Keywords

1 Introduction

India is a country with a population of 1.2 billion. There are just around 1 million certified doctors to attend to these people. Hence, we tried implementing a multiple linear regression algorithm, to predict the ‘Albumin’ level of a patient based on some significant variables. The original dataset provided consisted of 583 observations with 11 variables. Prediction of albumin level will help the doctors save time, and they need not run test, and the patients would save money as well. It would also enable you to diagnose the patient faster and with much more appropriate measures.

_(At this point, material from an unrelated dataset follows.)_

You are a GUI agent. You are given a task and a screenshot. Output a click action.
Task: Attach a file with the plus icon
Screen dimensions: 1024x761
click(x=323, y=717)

In the model designed, ‘Albumin’ is considered as the dependent/outcome variable and ‘Age’, ‘Gender’, ‘Total Bilirubin’, and ‘A/G Ratio’ as the independent/observational variables. The independent variables are highly significant and are independent of each other. They are not correlated among themselves. Finally, a test model has been designed using multiple linear regression which predicts the albumin level with 90% accuracy, based on test dataset as well.

2 Related Work

As proposed by Tomohiro et al., the hypoalbuminemia separately predicts cardiac morbidity, and also mortality, for various kinds of chronic kidney disease-related patients by CRT. These kinds of observations are helpful in identifying the albumin levels, by the information of long-term prognosis in chronic kidney disease-related patients who willingly undergo CR [2]. Multiple linear regression was used [3] to implement our algorithm. According to Mark Tranmer et al., a multiple linear regression analysis is used to estimate the values of outcome variable, Y, provided with a set of p explanatory variables (x1, x2, …, xp). Mu-Jung Huang et al. adopts data cleaning and analysis methods [4] to explore meaningful guidelines from health-related data and employs case-based reasoning that always favors the highly severe diseases diagnosis and their treatments and working on these processes for more efficient working system. Swati Gupta et al. provided with introduction to linear regression algorithm [5] and explained its implementation. The researcher concentrated on the formulation and test data for linear regression. According to Dimitris Bertsimas et al., linear regression model is considered with response vector, model matrix, regression coefficients, and errors [6]. The linear regression models the relationship between a dependent variable and explanatory variables. Linear discriminant analysis and logistic regression are the most widely used statistical methods [7] for analyzing the numerical (or categorical) outcome variables. Logistic regression is useful when the dependent variable is of binary outcome.

According to David Broadhurst et al., variables in a linear regression can be selected [8] using backward or forward selection methods. These methods of elimination will help in building a linear model. Various logics were used to differentiate diffuse liver disorders, to categorize liver disorders under healthy and unhealthy liver patients, to diagnose hepatitis, and to perform the necessary operation required [9,10,11,12,13,14,15].

3 Methodology

The multiple linear regression algorithm is used, on the basis of which this model has been developed. In this study, the dependent/outcome variable used is ‘Albumin’. And independent/observation variables are ‘Age’, ‘Gender’, ‘Total Bilirubin’, ‘Direct Bilirubin’, ‘Alkphos’, ‘SGOT’, ‘SGPT’, ‘Total Proteins’, and ‘A/G Ratio’.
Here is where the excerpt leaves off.